>> START PASSAGE PROVIDED
Home > Miscellaneous




Using GIS to grasp dialectal variation

Tarmiji Masron, Ruslan Rainis, Suraiti Ghazali1, Salasiah Che Lah, Azimah Sazali, Alias Abd Ghani2 & Salfarina Abdul Ghafor3
1Geoinformatic Unit, Section of Geography, School of Humanities,
Universiti Sains Malaysia.
2English Section, School of Humanities,
Universiti Sains Malaysia.
3Section of Town and Regional Planning, School of Social Sciences,
Universiti Sains Malaysia.



Abstract
The aim of this paper is to describe the variations that exist in the Melanau language as spoken by Melanau speakers in Sarawak, Malaysia by mapping them according to the districts or locations of Melanau speakers. The Melanau language family is one of the main indigenous languages spoken in Sarawak, after Dayak and Iban. A global positioning system (GPS) is used to capture the coordinate of the sample locations and respondents in the study area. Apart from the spatial data, data from the questionnaire will be used to present the spatial pattern of language variations by using ArcView GIS. It will begin with an observation and identification of linguistic features by employing the 100 word lists by Morris Swadesh. This wordlist will be given to the selected Melanau speakers. Five locations have been identified through stratified sampling: Daro-Matu (from North Channel of Rejang River to the sea), Kanowit (middle Rejang River), Melanau (coastal area of Rejang delta up to the Balingian River), Tanjong (Rejang River above Kanowit area) and Sibu (Rejang River).

Introduction
Geolinguistic diffusion is the process by which linguistic changes spread geographically from one dialect or language to another (Charles Boberg, 2000). It places linguistic phenomena in spatial context to analyse the possible relationships between language and the geocultural environment. Geolinguistics represents a renewed engagement between linguistics and geography that builds upon the empirical work of many variationists from all over the world, beginning with the publication of the seminal paper by Weinrich, Labov and Herzog 35 years ago. Both geography and sociolinguistics have changed, methodologically and theoretically, since those early days. Engaging in geography means moving from the sociolinguistic description of a single speech community to a comparative sociolinguistics of a number of speech communities.

Sociolinguists particularly in the West have studied language variation from many perspectives (for example, Milroy, 1992 for social class; Bell, 1984 for style and Eckert 2001 for age). However, space is one of the social categories that has received the least attention. Britain (2002) asserts that space makes a difference and to map out what a geographically informed variation analysis might need to address. He goes on to say that there are remarkable parallels between the recent history of human geographic thought and the ongoing interest in language variation across space. Although space has been undertheorized in variation studies, a number of researchers, from the traditional dialectologists through to those interested in the dialectology of mobility and contact have been actively engaged in research on geographical variation and language use.

Previous Research on the Melanau and their language

The study of linguistic geography started in Europe around the middle 19th Century, where much of the research had been based on 'looking at the "differences in pronunciation, vocabulary, word meanings and other languages characteristics (which) tend to accumulate with distance from a given starting point. When they are mapped, they help define the linguistic geography of a generalised speech community" (Fellman, Getis and Getis, 2001). While, the traditional geolinguistic studies concentrated on describing the distribution of linguistic phenomena and the mapping of language/dialect boundaries, the modern approaches on the other hand strives to explain how and why the linguistic features diffuse in the way that they do. However, together, both approaches can contribute to the accumulation of knowledge, linguistically and geographically, on the distribution of languages.
>> END PASSAGE PROVIDED
SHORT PROBLEM A> According to the article on mapping Melanau dialects, why are the traditional and modern geolinguistic approaches both worth pursuing? Answer in one to three sentences.
SHORT PROBLEM B> Write the next part of the article on mapping Melanau dialects, beginning after its final sentence.
The material that comes next has no connection to the article on mapping Melanau dialects.
>> START DATA SUPPLIED
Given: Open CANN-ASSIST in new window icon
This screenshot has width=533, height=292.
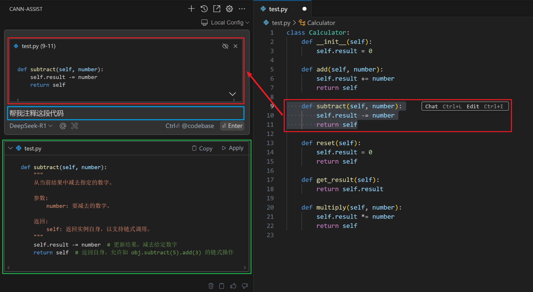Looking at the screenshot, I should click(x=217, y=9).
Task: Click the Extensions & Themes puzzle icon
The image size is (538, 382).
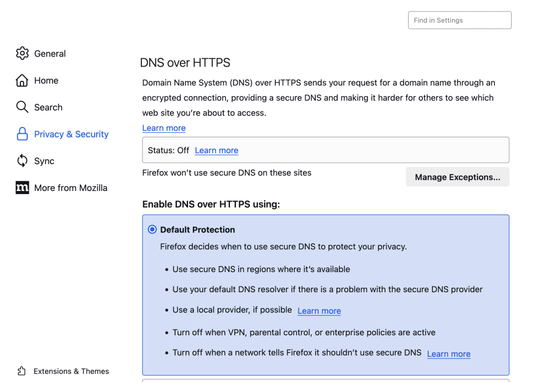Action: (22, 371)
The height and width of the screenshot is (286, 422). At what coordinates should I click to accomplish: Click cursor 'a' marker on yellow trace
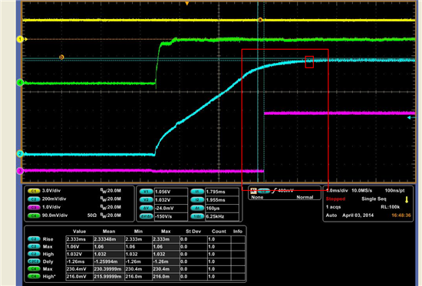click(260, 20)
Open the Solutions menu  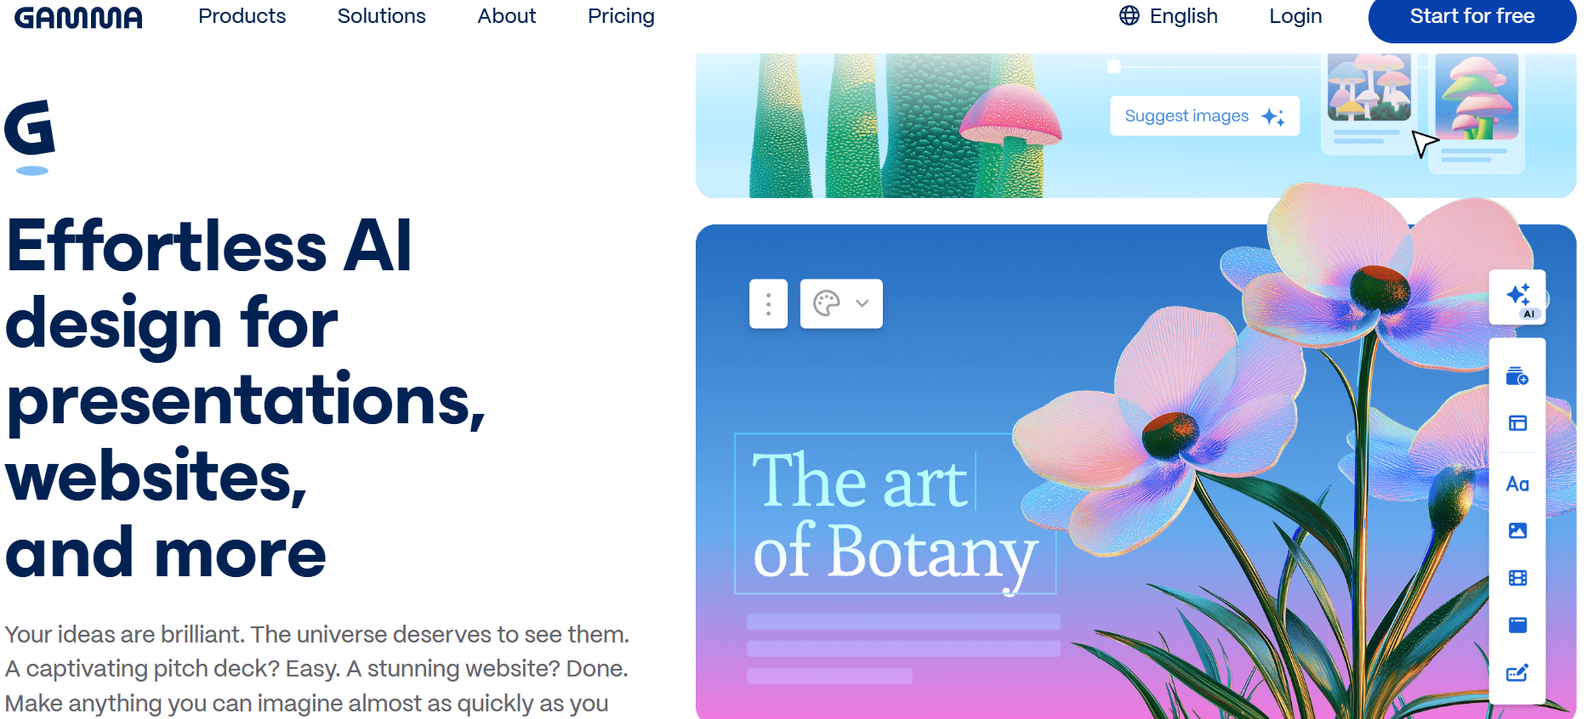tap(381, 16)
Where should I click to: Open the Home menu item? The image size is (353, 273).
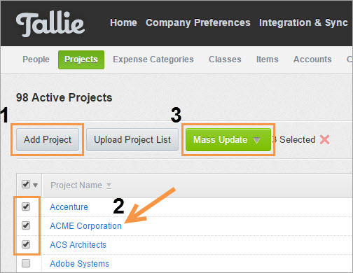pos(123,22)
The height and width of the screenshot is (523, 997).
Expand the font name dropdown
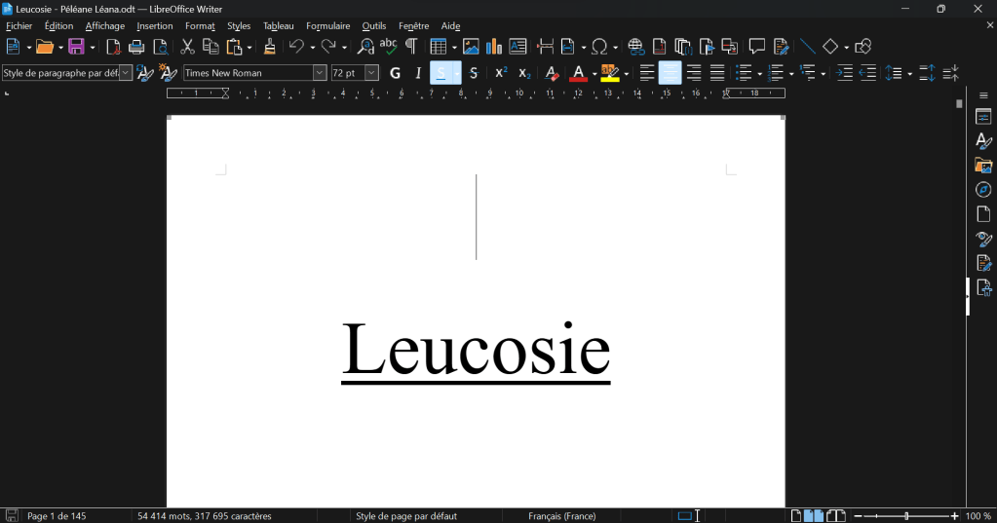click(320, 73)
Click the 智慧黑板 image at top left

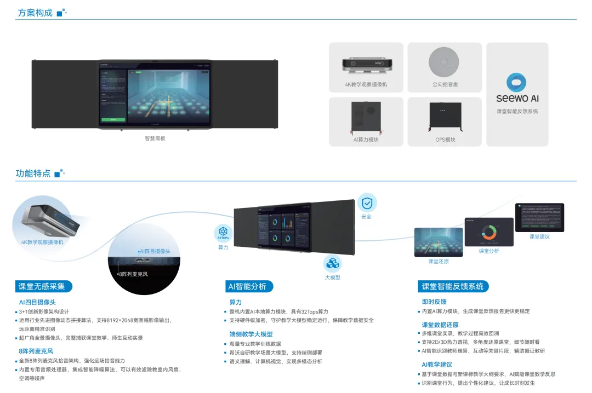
>> END DATA SUPPLIED
OUTPUT A> The traditional approach describes how linguistic phenomena are distributed and maps language and dialect boundaries. The modern approach tries to explain how and why linguistic features diffuse as they do. Together, they add to linguistic and geographic knowledge about how languages are distributed.

OUTPUT B>
There are quite a number of studies available on the languages of Sarawak, most, if not all, look at the linguistic phenomena of a selected languages (Asmah Hj. Omar, 1992; Chou, 1999 and Noriah Mohamed, 2001). Other studies have also attempted to document the distribution of the different languages of the state, notably by Summer Institute of Linguistics (SIL) but none of them have attempted to map the distribution with explanations as to how and why the variations diffuse the way that they do. This paper is therefore different from a number of studies that have been carried out by both local and foreign linguists on the languages of Sarawak in the sense that it tries to define a criteria with which language variations can be explicated and thus accordingly mapped.

Melanau language belongs to the Malayo-Polenesian or Austronesian languages (Zaini Ozea, 1989). Linguistically, among the coastal Melanau, there are three main dialects which seem to exist. These dialects which demonstrate some phonetic variations. Melanau has undergone some phonological changes. For example, in Rajang dialect, voiced plosives in word final positions /b, d, g/ are fading out and are now replaced by voiceless counterparts /p, t, k/ as the number of older speakers tapering off. However, in Matu, Mukah, Bintulu and balingan, the voiced plosives word final are still heard (Zaini Ozea, 1989).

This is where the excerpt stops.